Problem requirements
Although the data below holds other lines too, output only those from the line with "Given: Switch to the Present tab" up to and including the line with "1841x931 pixels.", exactly as they appear.

------ Provided data ------

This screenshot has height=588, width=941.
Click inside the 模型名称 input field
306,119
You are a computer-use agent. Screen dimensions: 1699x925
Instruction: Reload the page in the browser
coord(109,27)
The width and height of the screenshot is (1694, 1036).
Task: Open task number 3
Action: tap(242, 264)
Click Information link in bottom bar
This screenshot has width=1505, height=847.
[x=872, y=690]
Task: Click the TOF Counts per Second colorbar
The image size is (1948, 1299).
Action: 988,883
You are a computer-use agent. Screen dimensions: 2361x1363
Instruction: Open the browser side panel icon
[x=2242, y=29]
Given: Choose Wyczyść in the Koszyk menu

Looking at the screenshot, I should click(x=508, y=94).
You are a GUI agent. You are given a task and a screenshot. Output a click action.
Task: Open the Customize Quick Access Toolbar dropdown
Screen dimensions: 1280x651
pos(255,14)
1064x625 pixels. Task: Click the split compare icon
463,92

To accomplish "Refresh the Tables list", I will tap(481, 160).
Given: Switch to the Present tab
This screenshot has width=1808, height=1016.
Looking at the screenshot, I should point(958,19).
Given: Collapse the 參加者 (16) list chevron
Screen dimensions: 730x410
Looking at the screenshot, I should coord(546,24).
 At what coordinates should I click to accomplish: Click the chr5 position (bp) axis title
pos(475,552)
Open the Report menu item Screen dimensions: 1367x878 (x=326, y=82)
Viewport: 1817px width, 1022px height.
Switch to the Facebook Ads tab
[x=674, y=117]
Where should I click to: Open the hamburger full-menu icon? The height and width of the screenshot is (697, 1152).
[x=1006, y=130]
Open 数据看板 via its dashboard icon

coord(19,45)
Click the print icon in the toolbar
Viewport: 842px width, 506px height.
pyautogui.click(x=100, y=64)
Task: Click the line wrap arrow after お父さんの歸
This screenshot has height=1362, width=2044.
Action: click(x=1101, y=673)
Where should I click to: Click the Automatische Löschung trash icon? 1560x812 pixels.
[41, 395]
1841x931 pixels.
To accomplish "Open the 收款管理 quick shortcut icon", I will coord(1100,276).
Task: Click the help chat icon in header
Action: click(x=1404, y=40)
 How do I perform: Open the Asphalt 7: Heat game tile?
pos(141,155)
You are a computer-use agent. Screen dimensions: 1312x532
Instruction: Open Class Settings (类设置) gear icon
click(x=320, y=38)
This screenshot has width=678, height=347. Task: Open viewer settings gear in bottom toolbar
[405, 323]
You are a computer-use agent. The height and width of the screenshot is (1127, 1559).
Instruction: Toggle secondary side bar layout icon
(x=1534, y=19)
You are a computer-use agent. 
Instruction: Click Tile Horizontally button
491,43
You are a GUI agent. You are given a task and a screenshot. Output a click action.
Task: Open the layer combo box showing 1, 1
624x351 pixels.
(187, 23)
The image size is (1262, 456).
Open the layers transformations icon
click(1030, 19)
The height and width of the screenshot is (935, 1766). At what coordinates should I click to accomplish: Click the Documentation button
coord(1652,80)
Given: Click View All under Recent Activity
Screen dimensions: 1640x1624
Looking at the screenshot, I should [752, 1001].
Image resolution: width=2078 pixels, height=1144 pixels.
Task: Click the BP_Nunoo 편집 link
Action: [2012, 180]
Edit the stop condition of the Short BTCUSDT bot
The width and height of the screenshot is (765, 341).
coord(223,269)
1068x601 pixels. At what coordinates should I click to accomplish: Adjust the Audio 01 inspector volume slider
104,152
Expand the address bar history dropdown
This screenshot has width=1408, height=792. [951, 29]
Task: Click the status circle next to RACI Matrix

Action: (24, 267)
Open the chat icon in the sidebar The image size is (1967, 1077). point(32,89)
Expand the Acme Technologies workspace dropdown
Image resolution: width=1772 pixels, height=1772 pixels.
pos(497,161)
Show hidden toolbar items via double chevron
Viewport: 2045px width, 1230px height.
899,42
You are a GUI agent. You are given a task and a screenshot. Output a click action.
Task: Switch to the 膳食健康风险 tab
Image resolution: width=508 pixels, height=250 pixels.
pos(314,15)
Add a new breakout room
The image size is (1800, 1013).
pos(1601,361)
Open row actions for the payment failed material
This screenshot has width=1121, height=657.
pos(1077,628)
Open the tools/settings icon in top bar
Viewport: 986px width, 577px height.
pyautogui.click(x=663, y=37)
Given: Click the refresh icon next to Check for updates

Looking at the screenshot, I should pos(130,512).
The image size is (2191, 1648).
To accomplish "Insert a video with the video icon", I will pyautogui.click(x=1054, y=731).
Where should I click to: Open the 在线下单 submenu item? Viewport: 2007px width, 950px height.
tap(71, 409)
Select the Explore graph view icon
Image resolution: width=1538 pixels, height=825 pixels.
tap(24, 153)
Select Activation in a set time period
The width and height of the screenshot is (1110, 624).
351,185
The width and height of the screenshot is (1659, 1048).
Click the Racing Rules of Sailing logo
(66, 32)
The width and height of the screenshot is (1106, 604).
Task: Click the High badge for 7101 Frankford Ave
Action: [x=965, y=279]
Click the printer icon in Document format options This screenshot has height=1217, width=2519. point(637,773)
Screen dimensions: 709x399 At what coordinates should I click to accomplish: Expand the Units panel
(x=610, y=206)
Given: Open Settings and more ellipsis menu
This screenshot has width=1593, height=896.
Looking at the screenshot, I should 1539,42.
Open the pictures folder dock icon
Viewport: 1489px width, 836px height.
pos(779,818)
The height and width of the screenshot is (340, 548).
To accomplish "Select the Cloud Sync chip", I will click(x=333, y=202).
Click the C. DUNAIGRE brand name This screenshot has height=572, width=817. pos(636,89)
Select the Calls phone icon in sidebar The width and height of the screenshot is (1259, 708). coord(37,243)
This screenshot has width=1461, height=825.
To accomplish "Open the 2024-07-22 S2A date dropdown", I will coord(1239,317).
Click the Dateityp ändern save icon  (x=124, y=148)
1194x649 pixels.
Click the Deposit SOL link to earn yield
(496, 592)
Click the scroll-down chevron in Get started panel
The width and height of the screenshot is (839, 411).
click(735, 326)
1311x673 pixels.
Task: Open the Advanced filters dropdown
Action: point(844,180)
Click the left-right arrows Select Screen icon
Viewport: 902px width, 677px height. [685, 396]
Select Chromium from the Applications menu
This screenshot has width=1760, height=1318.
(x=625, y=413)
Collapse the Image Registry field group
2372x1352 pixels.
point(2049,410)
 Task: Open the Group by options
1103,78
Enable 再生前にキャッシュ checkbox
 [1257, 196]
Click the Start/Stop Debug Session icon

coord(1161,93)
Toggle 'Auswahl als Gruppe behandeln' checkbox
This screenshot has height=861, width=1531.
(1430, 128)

------

Your solution
Given: Switch to the Present tab
This screenshot has width=1808, height=1016.
Looking at the screenshot, I should point(958,19).
Given: Collapse the 參加者 (16) list chevron
Screen dimensions: 730x410
Looking at the screenshot, I should coord(546,24).
 At what coordinates should I click to accomplish: Click the chr5 position (bp) axis title
pos(475,552)
Open the Report menu item Screen dimensions: 1367x878 (x=326, y=82)
Viewport: 1817px width, 1022px height.
Switch to the Facebook Ads tab
[x=674, y=117]
Where should I click to: Open the hamburger full-menu icon? The height and width of the screenshot is (697, 1152).
[x=1006, y=130]
Open 数据看板 via its dashboard icon

coord(19,45)
Click the print icon in the toolbar
Viewport: 842px width, 506px height.
pyautogui.click(x=100, y=64)
Task: Click the line wrap arrow after お父さんの歸
This screenshot has height=1362, width=2044.
Action: click(x=1101, y=673)
Where should I click to: Click the Automatische Löschung trash icon? 1560x812 pixels.
[41, 395]
1841x931 pixels.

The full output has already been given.